То, что он сумел все так сформулировать, говорило о том, что он и в самом деле проходит испытание с честью. Заручившись помощью семьи и друзей и глубокой верой в Бога, Грег восстановил свою жизнь, дописал книгу, а через два года нашел и работу получше. Недавно я с ним разговаривал, и он говорил, что боль еще не утихла. Но еще он сказал, что многие перемены к лучшему, произошедшие с тех пор, закрепились и сохранились, и теперь каждый день, проведенный с детьми, приносит ему больше радости, чем до катастрофы.
Исследования связей психологического и физического здоровья десятилетиями были сосредоточены на стрессе и его пагубных последствиях. В этой исследовательской литературе упор всегда делался на стойкость, на умение не ломаться под ударами судьбы, избегать обширных повреждений и «спружинивать» обратно в нормальное функционирование. Но лишь в последние 15 лет исследователи начали заглядывать за пределы стойкости и изучать пользу тяжелого стресса. Иногда эту пользу собирательно называют «посттравматический рост» (см. Nolen-Hoeksema and Davis, 2002; Tedeschi, Park, and Calhoun, 1998; Tennen and Affleck, 1998; Updegraff and Taylor, 2000. У этого движения есть и первопроходцы, пусть и немного: Франкл, 1990), прямо противопоставляя ее посттравматическому стрессовому расстройству. На сегодняшний день исследователи изучили множество людей, столкнувшихся с самыми разными несчастьями – это и рак, и сердечно-сосудистые болезни, и ВИЧ, и изнасилования, и нападения, и паралич, и бесплодие, и пожары, и авиакатастрофы, и землетрясения. Они рассмотрели, как люди переживают утрату самых прочных связей – детей, супругов и партнеров, родителей. И накопленные обширнейшие данные показывают, что хотя травмы, кризисы и трагедии принимают тысячи обличий, польза, которую получают от них люди, бывает трех основных типов, тех самых, о которых говорил Грег.

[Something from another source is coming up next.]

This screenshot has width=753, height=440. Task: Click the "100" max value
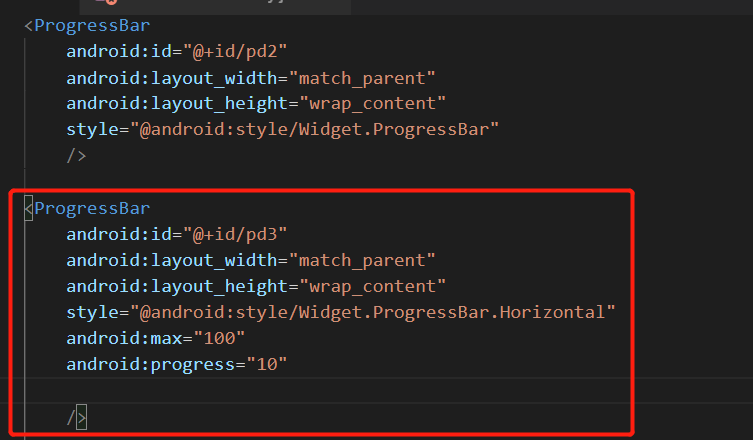219,338
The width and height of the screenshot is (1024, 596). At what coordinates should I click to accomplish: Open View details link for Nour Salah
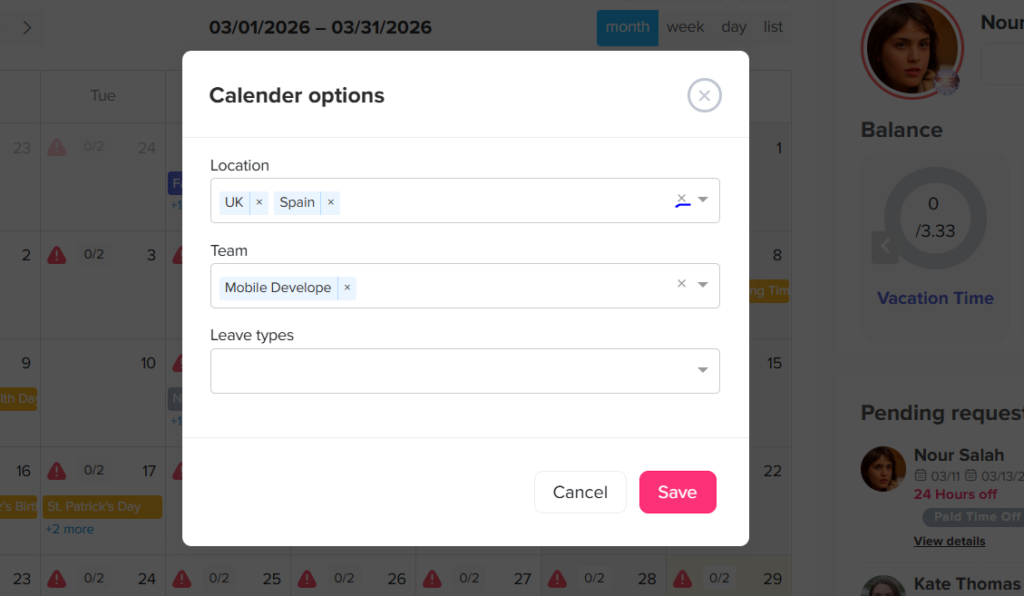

Во-первых, когда человек с честью переносит испытание, это выявляет его скрытые способности, а когда он замечает эти способности, это меняет самовосприятие. Никто из нас не подозревает, что может вынести. Сколько ни твердишь себе «Без Х я умру» или «Я бы не пережил того, что сейчас происходит с Y», это лишь наездник сотрясает воздух. Если бы вы и в самом деле потеряли Х или очутились в том же положении, что Y, сердце у вас не перестало бы биться. Вы бы реагировали на внешние стимулы, причем по большей части рефлекторно. Иногда люди говорят, что после страшной утраты или травмы у них словно бы все немеет и они действуют на автопилоте. Сознание резко меняется, но тело как-то продолжает шевелиться. Проходит несколько недель, человек пытается осмыслить утрату и изменившиеся обстоятельства, и нормальность отчасти возвращается. То, что не убивает тебя, по определению делает тебя выжившим героем – тем самым, о котором потом будут говорить «Я бы не пережил того, что сейчас происходит с Y». Горе и травмы чаще всего преподают людям один и тот же урок: человек гораздо сильнее, чем думает, и новое понимание своей силы дает им уверенность перед лицом будущих испытаний. Причем они не просто додумывают ложку меда к бочке дегтя – нет, те, кто побывал на войне и в концлагере, те, кто пережил насилие и страшные утраты, зачастую словно бы привиты от стресса в будущем (Meichenbaum, 1985, а также Updegraff and Taylor, 2000): они быстрее восстанавливаются отчасти потому, что уже знают, что это им по плечу. Именно на такую пользу страданий часто указывали религиозные лидеры. Как говорит апостол Павел в Послании к Римлянам (5:3–4), «… хвалимся и скорбями, зная, что от скорби происходит терпение, от терпения опытность, от опытности надежда». Впрочем, нет нужды заглядывать так далеко в прошлое – совсем недавно Далай-лама сказал: «Человек, у которого за плечами много жизненных невзгод, лучше способен выстоять перед житейскими трудностями, чем человек, которому никогда не приходилось страдать. Так что с этой точки зрения немного страданий – хороший жизненный урок» (Dalai Lama, 2001).